See also:CES Letter Marxist Contradiction Strategy

Contradiction Strategy – A requirement of the strategy being used by anti-Mormons is that each part of the Mormon belief system needs a “particular essence.” Followers of Satan can never say: “Well, we just don’t know.” They need an answer for every part, so that they can deconstruct every part, belief by belief.

This is easier to accomplish when the answer are constantly shifting and you don’t have to settle on one single truth, like Mormons have to. One day, Joseph Smith got his geography names from upstate New York. In a couple years, if we look at anti-Mormon websites they might tell us he actually got them from some book he read, or a map of Mongolia that a family friend possessed. No matter how flimsy the narrative, it is important to bolster the anti-Mormon message, whcih is that truth is only what you can see, and faith is foolish. When you boil down belief to what you can only see, you get a system of ethics founded on social justice and a culture and government that denies personal moral agency.
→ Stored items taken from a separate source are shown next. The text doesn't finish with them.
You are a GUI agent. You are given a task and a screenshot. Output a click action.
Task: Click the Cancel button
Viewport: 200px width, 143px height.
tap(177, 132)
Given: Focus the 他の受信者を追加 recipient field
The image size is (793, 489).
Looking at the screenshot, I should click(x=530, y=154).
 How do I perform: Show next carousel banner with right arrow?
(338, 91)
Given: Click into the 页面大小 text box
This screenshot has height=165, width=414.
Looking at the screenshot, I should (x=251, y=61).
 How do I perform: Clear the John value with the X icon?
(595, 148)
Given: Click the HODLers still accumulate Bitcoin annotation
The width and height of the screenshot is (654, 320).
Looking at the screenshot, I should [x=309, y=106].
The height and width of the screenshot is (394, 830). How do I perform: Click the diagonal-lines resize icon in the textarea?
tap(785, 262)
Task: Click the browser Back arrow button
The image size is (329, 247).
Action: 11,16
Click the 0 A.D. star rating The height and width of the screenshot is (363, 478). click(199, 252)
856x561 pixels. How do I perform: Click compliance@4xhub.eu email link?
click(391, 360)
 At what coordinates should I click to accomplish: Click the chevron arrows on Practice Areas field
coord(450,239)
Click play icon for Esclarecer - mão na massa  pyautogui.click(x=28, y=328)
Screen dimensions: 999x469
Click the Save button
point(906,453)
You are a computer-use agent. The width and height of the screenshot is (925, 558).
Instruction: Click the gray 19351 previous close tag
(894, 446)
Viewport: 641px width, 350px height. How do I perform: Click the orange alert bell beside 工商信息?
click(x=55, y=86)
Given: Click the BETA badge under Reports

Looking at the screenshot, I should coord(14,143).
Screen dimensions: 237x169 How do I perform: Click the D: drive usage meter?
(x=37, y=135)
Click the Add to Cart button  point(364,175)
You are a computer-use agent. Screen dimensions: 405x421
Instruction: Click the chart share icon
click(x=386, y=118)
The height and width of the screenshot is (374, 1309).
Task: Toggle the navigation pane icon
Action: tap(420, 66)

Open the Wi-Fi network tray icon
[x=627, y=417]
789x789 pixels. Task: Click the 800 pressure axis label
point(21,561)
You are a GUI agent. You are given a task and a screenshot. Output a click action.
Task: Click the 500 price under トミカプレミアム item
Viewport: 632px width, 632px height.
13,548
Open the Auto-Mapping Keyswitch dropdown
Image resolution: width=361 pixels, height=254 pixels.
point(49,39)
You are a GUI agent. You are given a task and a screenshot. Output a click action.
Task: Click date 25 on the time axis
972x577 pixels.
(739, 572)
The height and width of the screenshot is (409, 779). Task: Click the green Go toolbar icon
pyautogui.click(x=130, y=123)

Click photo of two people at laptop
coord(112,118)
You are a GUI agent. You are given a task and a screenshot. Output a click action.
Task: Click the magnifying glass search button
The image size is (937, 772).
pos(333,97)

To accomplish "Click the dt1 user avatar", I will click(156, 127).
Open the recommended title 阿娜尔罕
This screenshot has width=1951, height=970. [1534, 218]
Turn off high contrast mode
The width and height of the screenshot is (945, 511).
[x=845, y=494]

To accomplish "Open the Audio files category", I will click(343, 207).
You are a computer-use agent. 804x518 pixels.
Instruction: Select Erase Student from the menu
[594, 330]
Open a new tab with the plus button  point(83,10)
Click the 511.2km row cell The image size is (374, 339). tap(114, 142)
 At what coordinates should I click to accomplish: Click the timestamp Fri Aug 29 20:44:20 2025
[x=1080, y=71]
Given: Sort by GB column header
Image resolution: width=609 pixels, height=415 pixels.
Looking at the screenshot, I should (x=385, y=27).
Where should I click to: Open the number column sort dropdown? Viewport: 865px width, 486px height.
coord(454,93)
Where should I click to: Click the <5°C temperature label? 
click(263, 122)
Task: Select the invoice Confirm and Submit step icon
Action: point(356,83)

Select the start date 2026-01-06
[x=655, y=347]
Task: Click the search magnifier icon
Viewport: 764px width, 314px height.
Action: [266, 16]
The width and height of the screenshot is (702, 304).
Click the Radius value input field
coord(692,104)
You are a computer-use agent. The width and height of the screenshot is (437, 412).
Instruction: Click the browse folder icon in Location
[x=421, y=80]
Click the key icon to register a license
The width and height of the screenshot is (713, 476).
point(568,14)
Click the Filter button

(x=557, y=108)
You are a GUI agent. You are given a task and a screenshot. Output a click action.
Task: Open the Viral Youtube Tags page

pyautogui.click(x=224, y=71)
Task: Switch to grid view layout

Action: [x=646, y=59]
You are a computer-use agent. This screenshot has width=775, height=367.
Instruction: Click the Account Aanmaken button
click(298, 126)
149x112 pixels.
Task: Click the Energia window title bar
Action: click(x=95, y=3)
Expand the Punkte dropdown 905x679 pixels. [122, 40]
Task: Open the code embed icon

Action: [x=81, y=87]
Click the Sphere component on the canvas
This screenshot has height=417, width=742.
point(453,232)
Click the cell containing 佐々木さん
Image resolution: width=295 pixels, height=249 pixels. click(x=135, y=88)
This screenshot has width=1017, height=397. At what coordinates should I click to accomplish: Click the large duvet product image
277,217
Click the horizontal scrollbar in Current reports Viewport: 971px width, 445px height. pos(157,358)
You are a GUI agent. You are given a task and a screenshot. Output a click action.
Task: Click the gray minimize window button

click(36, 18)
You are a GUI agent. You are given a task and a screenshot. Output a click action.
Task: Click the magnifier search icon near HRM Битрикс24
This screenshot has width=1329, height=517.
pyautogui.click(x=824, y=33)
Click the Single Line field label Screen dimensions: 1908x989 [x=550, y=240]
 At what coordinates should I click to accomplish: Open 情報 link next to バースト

What does CES Letter believe in? What tenant of faith do hold that we can verify or discredit with archaeology? Global warming? Human evolution? Give us something! Why don’t they discuss an alternative belief to the beliefs of the Book of Mormon and bible, and talk about physical evidences? Instead, they nit-pick and tear down an entire belief system with unscientific appeals to fake science. They construct flimsy narratives to tear down Christian beliefs and replace it with a “general essence” that focuses only on propagating the Satanic ideology.